Pill Bug Mystery

Last November, we conducted a prescribed burn at a 3-year old restored prairie.  Two weeks later, I was surprised to be able to photograph green regrowth in that area.  Last week, I revisited the same burned area and got yet another surprise.  Thousands and thousands of dead pill bugs (aka sow bugs, roly polies, wood lice) lay scattered across the ground.

Pill bugs

Dead pill bugs in a prairie burned last November.


The distribution of dead critters wasn’t consistent across the site, but there were a lot of areas like this with big numbers.

After I found the first few, I noticed them everywhere.  White skeletons of pill bugs, lying on top of the ground – sometimes in large aggregations, other times just a few here and there.  If I’d randomly tossed a hoola hoop on the ground 100 times, I bet I’d have found at least a couple dead pill bugs inside the hoop after 97 out of 100 of those throws.


I think these pill bugs were probably Armadillidium vulgare, which is a pretty good descriptive name for them.

When I got home, I looked through my photos from last November to see if maybe the dead pill bugs had been on the ground back then too.  If they were still dark gray, instead of white, I might not have noticed them.  Out of about 30 photos, I did find one bug, and it was still dark.  It’s certainly possible there were many more bugs on the ground, hidden by a combination of their dark color and the remaining ash and debris that has since largely disappeared. I’d like to think I would have noticed that many, but I’m not very confident of that.


A single pill bug can be seen in this photo from mid-November last year.

I like mysteries, but I also like understanding ecological phenomena.  Pill bugs are detritivores; they feed on dead and decaying material on and below the soil surface.  One possibility is that the dead pill bugs had been feeding above ground, within the layer of thatchy dead vegetation, and were killed by the fire.  A second possibility is that they were belowground during the fire, but came up after the fire (maybe it got too cold and/or dry because the protective thatch was burned away?) and then died aboveground.  There are lots of other possibilities as well, not all of them related to fire.

INFORMATION GIVEN —
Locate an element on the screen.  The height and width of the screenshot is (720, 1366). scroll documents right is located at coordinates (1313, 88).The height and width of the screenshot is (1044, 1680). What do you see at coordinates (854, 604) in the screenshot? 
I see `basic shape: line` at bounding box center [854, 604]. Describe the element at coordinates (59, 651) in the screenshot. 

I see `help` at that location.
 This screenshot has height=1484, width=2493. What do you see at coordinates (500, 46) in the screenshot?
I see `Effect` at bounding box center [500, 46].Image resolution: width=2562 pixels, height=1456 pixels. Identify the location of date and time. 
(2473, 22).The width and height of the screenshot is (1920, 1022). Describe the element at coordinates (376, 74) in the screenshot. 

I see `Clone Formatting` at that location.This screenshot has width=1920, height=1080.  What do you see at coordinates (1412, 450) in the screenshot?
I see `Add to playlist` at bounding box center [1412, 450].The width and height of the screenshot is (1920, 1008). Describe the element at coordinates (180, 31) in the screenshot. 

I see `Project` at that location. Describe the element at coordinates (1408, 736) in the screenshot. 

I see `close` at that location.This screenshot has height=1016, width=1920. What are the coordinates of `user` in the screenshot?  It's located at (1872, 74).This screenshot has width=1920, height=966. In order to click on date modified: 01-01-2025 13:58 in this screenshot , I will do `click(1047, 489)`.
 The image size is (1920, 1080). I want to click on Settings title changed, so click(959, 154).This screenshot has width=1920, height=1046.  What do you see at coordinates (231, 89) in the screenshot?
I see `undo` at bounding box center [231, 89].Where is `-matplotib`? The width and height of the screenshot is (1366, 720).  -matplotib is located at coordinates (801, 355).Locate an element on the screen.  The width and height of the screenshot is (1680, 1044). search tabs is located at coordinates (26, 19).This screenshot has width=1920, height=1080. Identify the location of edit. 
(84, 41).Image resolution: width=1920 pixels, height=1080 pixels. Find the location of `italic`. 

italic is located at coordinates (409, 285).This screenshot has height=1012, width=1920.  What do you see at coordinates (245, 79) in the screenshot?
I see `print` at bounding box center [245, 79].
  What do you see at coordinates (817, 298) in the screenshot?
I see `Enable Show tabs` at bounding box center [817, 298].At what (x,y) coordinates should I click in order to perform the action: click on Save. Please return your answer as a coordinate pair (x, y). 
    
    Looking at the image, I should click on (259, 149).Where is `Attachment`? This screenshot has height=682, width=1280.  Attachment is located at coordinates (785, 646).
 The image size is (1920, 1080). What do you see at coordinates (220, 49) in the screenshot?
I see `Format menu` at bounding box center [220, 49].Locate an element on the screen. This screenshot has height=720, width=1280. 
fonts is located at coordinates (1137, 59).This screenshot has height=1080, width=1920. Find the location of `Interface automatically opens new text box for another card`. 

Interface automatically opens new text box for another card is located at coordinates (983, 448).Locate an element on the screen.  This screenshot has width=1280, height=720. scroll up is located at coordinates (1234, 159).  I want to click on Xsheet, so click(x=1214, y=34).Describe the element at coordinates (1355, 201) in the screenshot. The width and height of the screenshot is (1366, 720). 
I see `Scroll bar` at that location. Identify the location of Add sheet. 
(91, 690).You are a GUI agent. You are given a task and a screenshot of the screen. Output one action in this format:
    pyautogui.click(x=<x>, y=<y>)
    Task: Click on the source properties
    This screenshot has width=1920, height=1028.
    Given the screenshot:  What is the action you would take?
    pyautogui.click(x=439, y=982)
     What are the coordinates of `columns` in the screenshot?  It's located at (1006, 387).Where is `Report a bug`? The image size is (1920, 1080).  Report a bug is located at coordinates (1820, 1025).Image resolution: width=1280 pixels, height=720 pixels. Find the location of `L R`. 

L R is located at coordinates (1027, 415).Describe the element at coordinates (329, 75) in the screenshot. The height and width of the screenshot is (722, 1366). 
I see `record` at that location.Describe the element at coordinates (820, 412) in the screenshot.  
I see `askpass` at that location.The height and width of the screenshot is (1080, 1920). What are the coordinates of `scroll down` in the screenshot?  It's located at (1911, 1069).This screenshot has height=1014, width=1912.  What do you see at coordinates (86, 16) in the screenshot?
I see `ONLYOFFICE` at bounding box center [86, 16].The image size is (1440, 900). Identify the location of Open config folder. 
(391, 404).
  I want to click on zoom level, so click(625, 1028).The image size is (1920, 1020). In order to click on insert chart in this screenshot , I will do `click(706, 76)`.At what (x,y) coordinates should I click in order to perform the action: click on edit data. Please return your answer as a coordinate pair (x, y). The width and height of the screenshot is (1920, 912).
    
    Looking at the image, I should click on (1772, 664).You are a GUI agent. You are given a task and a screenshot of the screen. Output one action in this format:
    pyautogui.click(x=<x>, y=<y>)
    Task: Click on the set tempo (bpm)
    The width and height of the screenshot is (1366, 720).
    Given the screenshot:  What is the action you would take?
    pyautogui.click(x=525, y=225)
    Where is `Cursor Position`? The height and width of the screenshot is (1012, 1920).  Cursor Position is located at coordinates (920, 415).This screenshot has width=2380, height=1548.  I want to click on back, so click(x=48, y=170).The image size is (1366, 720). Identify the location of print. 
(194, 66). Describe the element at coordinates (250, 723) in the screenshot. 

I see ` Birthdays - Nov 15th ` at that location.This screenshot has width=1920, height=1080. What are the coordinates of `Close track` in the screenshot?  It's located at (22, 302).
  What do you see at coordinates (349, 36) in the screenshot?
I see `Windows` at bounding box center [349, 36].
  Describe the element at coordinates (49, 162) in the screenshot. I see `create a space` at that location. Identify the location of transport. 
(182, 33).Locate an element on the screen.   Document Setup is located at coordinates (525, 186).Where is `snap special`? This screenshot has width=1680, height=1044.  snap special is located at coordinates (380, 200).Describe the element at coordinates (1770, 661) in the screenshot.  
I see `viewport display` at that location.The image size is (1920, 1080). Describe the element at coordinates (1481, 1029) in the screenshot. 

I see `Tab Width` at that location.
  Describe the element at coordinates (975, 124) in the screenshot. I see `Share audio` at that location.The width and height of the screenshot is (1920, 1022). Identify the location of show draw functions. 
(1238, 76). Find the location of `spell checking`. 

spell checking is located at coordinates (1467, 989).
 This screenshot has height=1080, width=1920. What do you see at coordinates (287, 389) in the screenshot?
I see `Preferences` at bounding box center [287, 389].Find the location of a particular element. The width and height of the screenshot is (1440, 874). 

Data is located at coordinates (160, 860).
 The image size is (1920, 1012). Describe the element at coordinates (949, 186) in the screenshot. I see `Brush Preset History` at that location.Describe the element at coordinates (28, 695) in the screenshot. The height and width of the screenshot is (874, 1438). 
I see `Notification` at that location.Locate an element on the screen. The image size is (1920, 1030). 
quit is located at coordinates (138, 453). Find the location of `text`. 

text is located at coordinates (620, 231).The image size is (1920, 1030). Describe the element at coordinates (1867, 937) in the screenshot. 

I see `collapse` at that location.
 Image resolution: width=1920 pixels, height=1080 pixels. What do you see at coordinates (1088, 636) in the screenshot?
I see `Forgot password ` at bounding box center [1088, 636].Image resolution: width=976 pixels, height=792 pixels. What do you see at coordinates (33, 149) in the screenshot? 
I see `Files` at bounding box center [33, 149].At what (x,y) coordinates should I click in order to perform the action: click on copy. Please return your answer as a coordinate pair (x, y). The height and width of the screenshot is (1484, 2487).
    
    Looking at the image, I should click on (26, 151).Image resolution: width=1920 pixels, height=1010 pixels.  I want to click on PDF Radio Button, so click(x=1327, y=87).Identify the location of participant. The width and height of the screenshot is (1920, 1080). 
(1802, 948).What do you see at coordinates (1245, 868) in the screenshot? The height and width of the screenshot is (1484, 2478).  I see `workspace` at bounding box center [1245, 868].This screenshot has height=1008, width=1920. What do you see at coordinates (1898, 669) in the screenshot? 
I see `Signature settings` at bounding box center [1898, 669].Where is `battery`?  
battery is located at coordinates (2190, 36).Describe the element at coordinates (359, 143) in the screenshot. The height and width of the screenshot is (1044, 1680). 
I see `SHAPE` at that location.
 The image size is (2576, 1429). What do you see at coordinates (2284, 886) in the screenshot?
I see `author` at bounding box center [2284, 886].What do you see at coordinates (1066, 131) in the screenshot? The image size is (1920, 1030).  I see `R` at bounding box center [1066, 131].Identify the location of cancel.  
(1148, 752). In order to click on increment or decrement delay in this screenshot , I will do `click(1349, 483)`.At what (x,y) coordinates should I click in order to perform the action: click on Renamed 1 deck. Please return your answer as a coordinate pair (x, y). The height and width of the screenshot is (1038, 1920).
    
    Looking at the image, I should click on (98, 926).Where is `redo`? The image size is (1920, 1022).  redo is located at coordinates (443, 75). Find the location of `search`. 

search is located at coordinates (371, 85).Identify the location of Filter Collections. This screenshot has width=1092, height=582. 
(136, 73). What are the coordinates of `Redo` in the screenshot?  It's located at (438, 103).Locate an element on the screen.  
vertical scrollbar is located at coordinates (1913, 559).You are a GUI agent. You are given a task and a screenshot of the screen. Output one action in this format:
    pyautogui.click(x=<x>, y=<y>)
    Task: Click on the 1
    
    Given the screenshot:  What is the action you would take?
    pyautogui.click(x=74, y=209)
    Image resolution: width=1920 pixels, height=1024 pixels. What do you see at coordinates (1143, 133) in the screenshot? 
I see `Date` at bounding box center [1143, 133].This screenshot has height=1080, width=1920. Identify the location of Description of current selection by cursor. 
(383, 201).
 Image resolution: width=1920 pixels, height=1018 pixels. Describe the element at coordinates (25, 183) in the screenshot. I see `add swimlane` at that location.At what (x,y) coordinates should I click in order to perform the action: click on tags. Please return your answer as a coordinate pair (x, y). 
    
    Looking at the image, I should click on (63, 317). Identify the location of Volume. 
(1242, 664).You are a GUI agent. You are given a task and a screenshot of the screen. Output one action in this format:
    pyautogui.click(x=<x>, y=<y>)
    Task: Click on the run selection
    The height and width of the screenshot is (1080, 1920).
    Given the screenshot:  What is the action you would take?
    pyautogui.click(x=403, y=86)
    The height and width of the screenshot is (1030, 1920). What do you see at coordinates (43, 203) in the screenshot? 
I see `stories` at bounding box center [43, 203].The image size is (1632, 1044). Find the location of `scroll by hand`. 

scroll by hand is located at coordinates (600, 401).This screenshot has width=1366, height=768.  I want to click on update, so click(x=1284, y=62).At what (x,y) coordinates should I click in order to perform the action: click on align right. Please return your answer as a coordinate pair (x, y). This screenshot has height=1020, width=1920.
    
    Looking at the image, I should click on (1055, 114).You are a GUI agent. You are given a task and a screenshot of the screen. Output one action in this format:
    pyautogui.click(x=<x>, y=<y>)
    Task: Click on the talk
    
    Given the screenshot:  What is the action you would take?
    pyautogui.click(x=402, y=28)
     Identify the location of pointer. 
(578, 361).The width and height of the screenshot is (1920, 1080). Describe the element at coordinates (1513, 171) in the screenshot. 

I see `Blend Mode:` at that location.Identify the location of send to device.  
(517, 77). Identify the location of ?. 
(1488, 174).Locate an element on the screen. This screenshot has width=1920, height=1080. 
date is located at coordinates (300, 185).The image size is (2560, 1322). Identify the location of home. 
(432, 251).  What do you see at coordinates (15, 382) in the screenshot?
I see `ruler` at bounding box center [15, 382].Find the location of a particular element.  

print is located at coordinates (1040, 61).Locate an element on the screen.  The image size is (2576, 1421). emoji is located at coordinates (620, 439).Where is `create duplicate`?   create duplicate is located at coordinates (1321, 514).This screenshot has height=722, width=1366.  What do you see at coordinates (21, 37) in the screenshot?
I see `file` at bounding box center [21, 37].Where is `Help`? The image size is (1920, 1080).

EXERCISE DIRECTIONS —
Answer the following questions using the pill bug text.
(a) How long after the prescribed burn was green regrowth photographed?
(b) About how many photos from last November were checked, and how many pill bugs turned up in them?
(c) What do pill bugs feed on?

CORRECT OUTPUT —
(a) Two weeks later.
(b) About 30 photos were checked, and one pill bug was found.
(c) Dead and decaying material on and below the soil surface.